*WORK REQUIRED*
Rewrite the part of the article on rural doctors in the Philippines between "Magbojos served as" and "diabetes, and hypertension.", inclusive, changing "rural health physician" to "public health doctor".

*PAGE EXTRACT*
The Philippines’ “doctors to the barrios” model shows how workforce shortages, intersected with governance, financing and system design, reveal why rural care remains fragile despite years of reforms.

When Dr. Katrina Magbojos joined the Philippines’ Doctors to the Barrios (DTTB) program, she was assigned not to a distant island or a conflict zone, as the term “barrios” might suggest, but to Jalajala, Rizal, about two hours southwest of the capital, Manila.
Jalajala is considered remote due to limited transportation options, scarce resources and challenges in accessing early medical care.
Magbojos served as a rural health physician in Jalajala under the Department of Health’s DTTB between 2022 and 2025.
Morning clinics often ran through noon, followed by afternoon consultations and administrative work.Patients at the clinic needed treatment for issues including upper respiratory tract infections, tuberculosis, diabetes, and hypertension.
While electricity and the internet were generally stable, public transportation dictated daily limits.
“Water was the main problem in my last year of deployment,” Magbojos told DW, explaining how her supply was often cut off to save costs.
For her, social problems in developing countries like the Philippines remain a challenge. People with lower incomes have poor health-seeking behavior, she said, because “whenever they seek consultation, they always think it is just an expense, so sometimes they seek it too late.”

*DATA SEGMENT*
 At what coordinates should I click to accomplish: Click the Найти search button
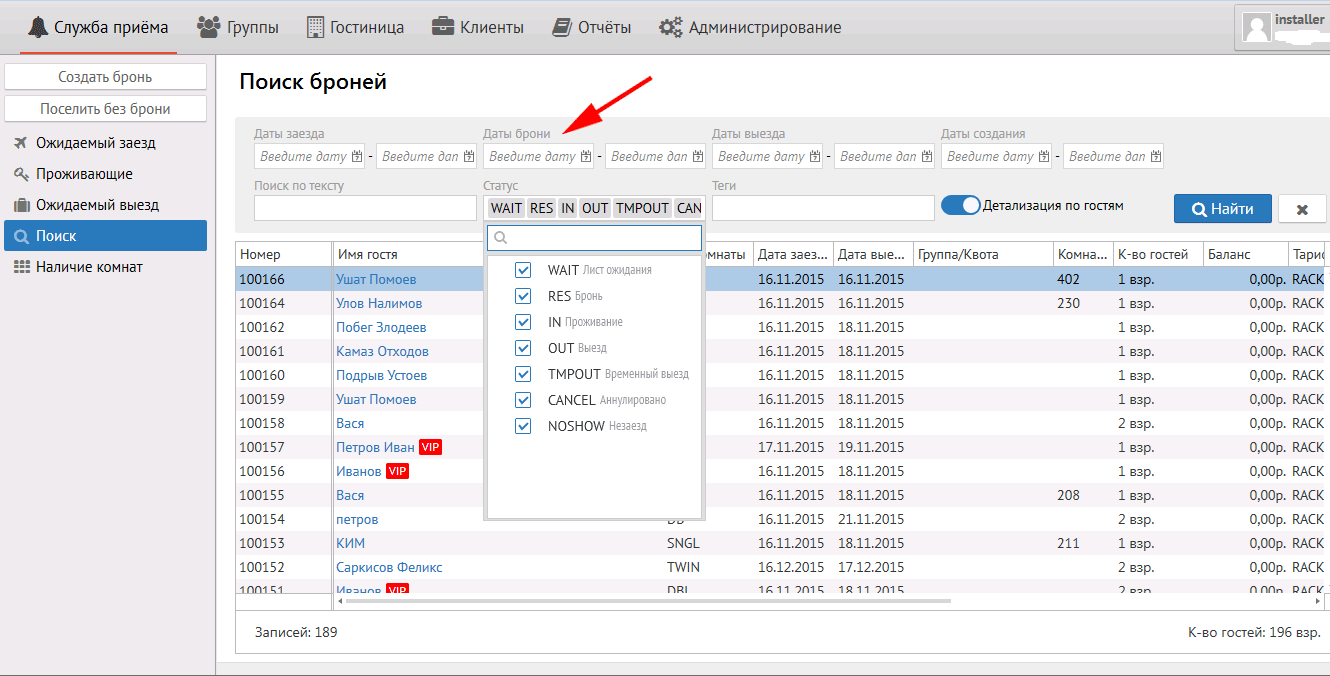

*RESULT OF THE TASK*
Magbojos served as a public health doctor in Jalajala under the Department of Health’s DTTB between 2022 and 2025.
Morning clinics often ran through noon, followed by afternoon consultations and administrative work.Patients at the clinic needed treatment for issues including upper respiratory tract infections, tuberculosis, diabetes, and hypertension.